EXERCISE DIRECTIONS
Copy the entries from the line with "You are a computer-use" up to and including the line with "pyautogui.click(x=277, y=186)", but swap "Collapse" for "Expand" and keep everything else the same. Leave the pictures out of your copy.

INPUT ROWS
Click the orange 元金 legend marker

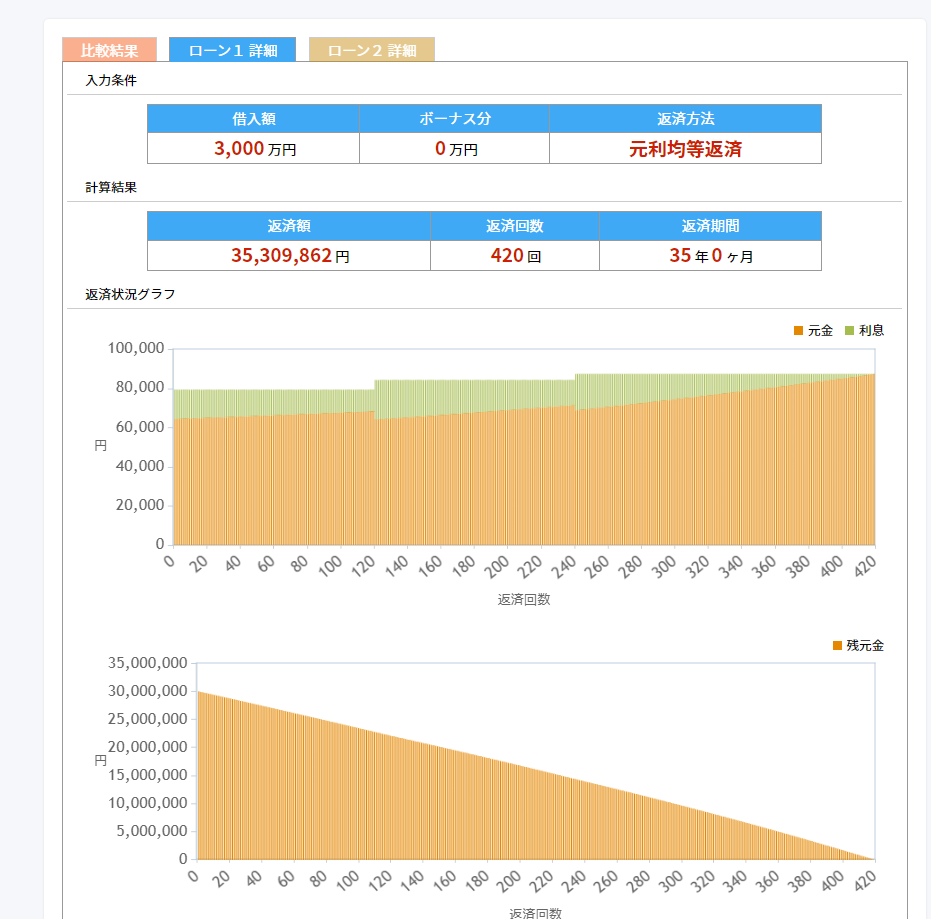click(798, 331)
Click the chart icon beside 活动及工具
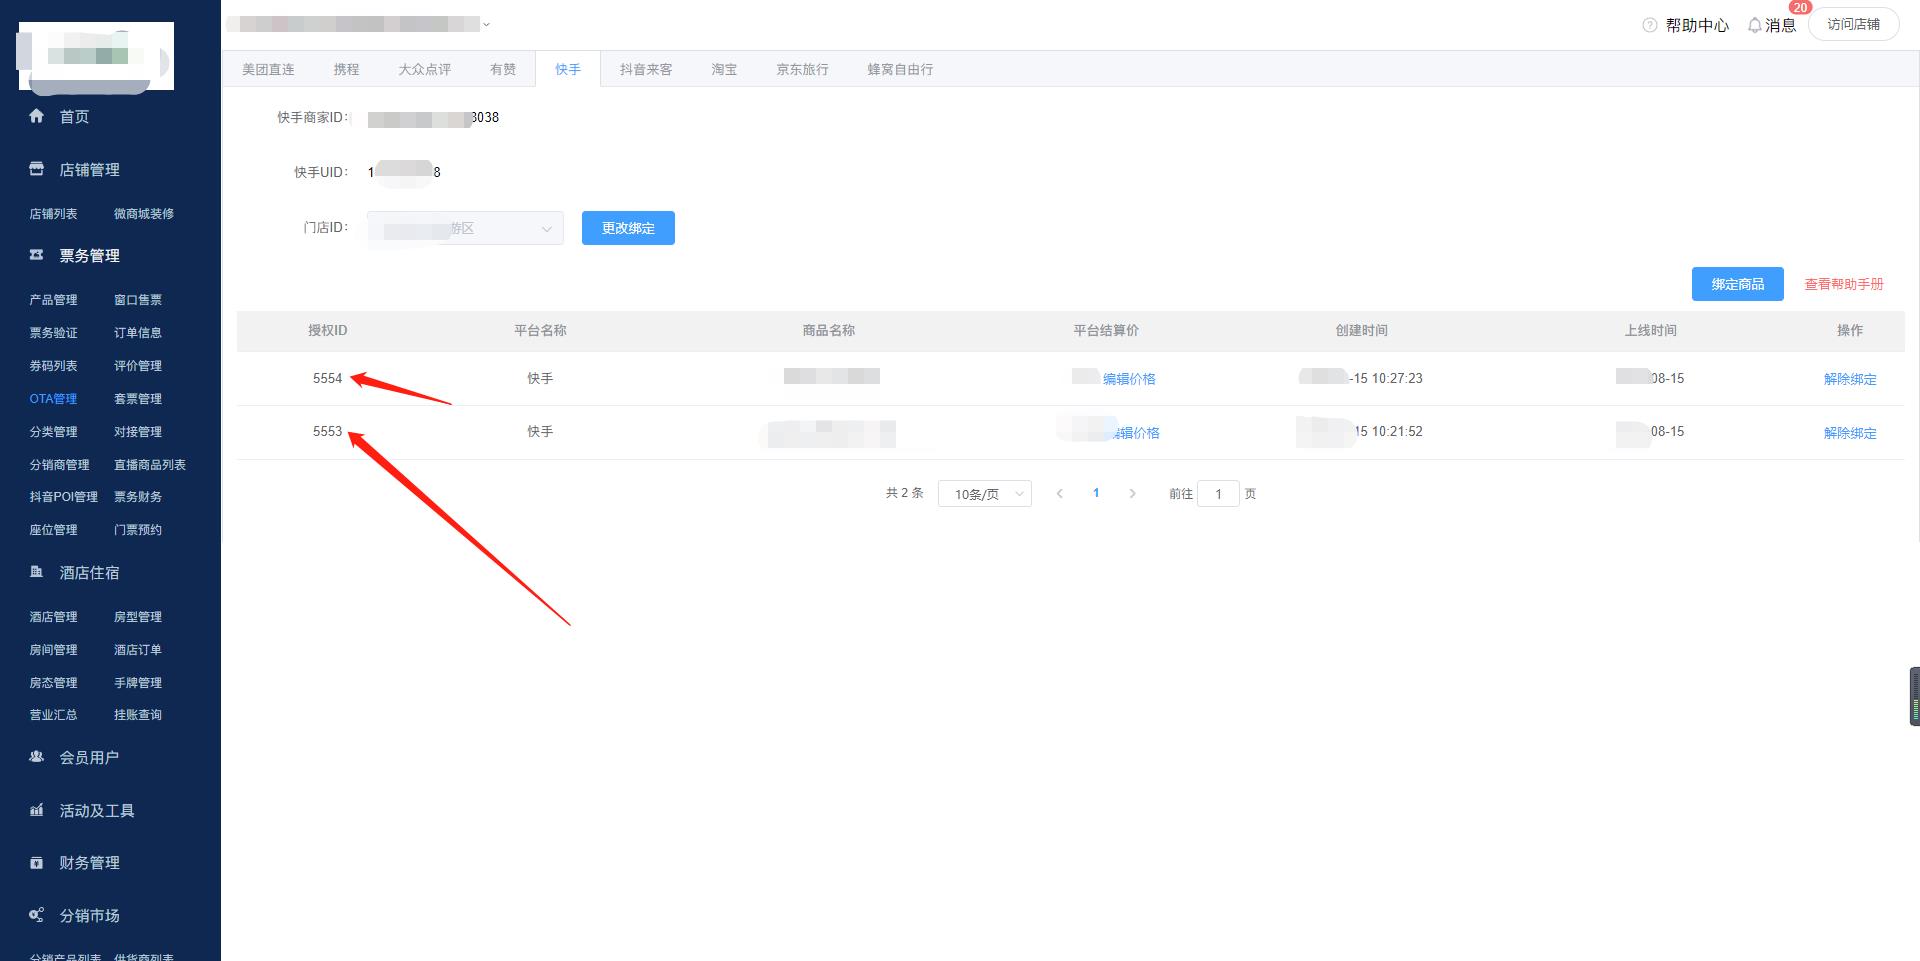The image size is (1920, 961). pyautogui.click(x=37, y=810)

* * *

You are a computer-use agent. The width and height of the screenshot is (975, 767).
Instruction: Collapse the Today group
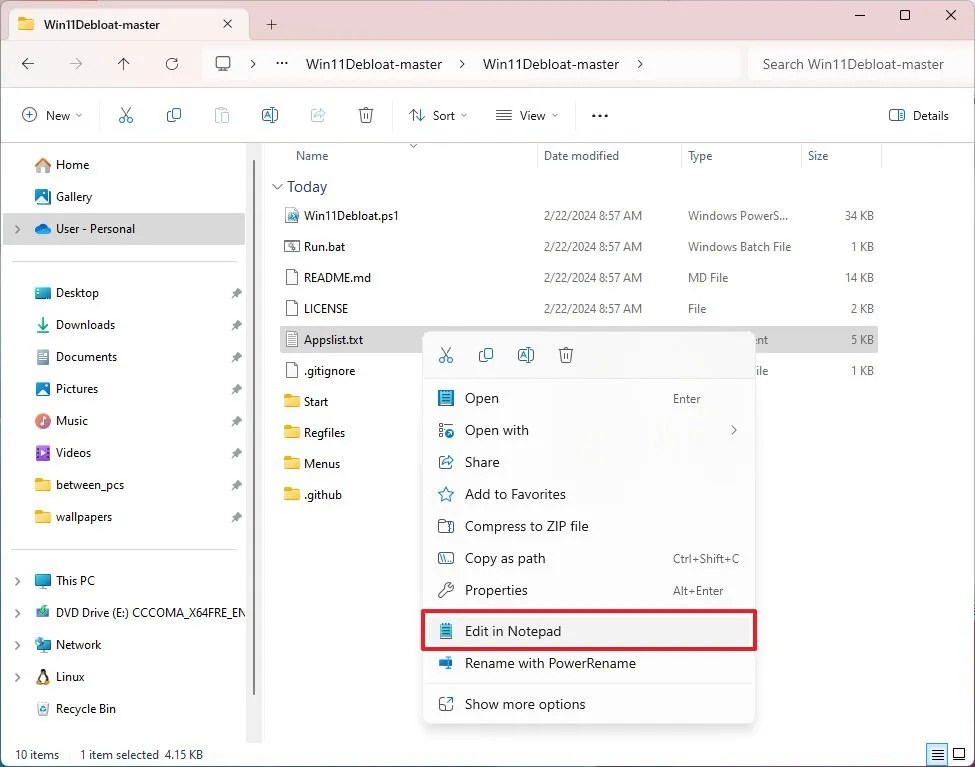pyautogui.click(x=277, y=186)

SOLUTION TO THIS TASK
You are a computer-use agent. The width and height of the screenshot is (975, 767).
Instruction: Expand the Today group
pyautogui.click(x=277, y=186)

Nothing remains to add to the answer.